Is your future income written in your DNA?

The devil is in the details, of course, of
the methodology and the results, and, importantly, the way they are presented
and interpreted.
The idea that something like a person’s
income could be partly heritable – that is, that variation in income across the
population could be partly attributable to genetic differences between people –
is in fact, not new at all and really not remarkable at this stage. Decades of
research in behavioral genetics has clearly shown that pretty much every human
behavioral trait and every life outcome – from income to marriage to divorce
to educational attainment to going to prison – is partly heritable. This is
because these experiences are partly driven by our psychological traits, which
are themselves partly driven by genetic differences.
Given the existence of these genetic
effects, it may be interesting to try and figure out the underlying mechanisms.
That starts with identifying some of the actual genetic variants that are
associated with the metric of interest in some population, and then figuring
out the causal mechanisms that link them to the phenotype. I say “may be”
interesting because it’s not actually obvious that it always is – sometimes the
details of the genes involved are very informative and others times they’re
really not. Of course, you can’t know until you look.
The paper in question, by W. David Hill and
colleagues, describes the results of a genome-wide association study (GWAS) of
income in a large sample of over 280,000 people from the UK (all ethnically
“white”). GWAS analyse sites in the genome where there is a common variant –
the DNA “letter” at that position may be an “A” in some people and a “C” in
others, for example. The test is simply to see if the frequency of those
variants differs in people with high income versus low income. (In the same way
that the frequency of smoking varies in people with lung cancer versus
without).

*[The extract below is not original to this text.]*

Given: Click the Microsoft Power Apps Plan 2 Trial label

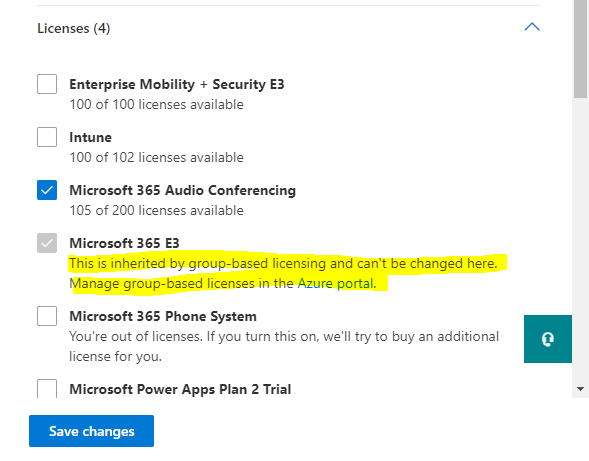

GWAS look at millions of such sites (known as “SNPs”) across the
genome across the whole sample of hundreds of thousands of people. As a result
of the huge sample, these studies can detect even small differences in
frequency and differentiate significant ones from random noise.
It was already well established prior to
this study that income is partly heritable. What the authors wanted to do was
identify some of the causal genetic variants, see what other traits or life
outcomes might be mediating that causal connection, and illuminate the types of
genes and biological processes involved. They set out their causal model in
Figure 1 of their paper:
This figure shows that the idea that income
is partly genetically driven is not so preposterous after all. It follows
directly from the fact that intelligence is strongly heritable, that
intelligence is a contributing factor in educational attainment, and that
intelligence and educational attainment together contribute to what kind of job
someone gets and what they earn. None of these relationships is deterministic
or complete – they are all just partial correlations, but they’re real and
robust. When the causal pathway is shown like that, it would be amazing if
income were not partly heritable!
(Note: That doesn’t mean that that diagram
is necessarily correct or complete, however. It makes a lot of assumptions, one
of which we know is violated. More on that below).
The abstract sets out the findings of the
paper:
Socioeconomic position
(SEP) is a multi-dimensional construct reflecting (and influencing) multiple
socio-cultural, physical, and environmental factors. In a sample of 286,301
participants from UK Biobank, we identify 30 (29 previously unreported)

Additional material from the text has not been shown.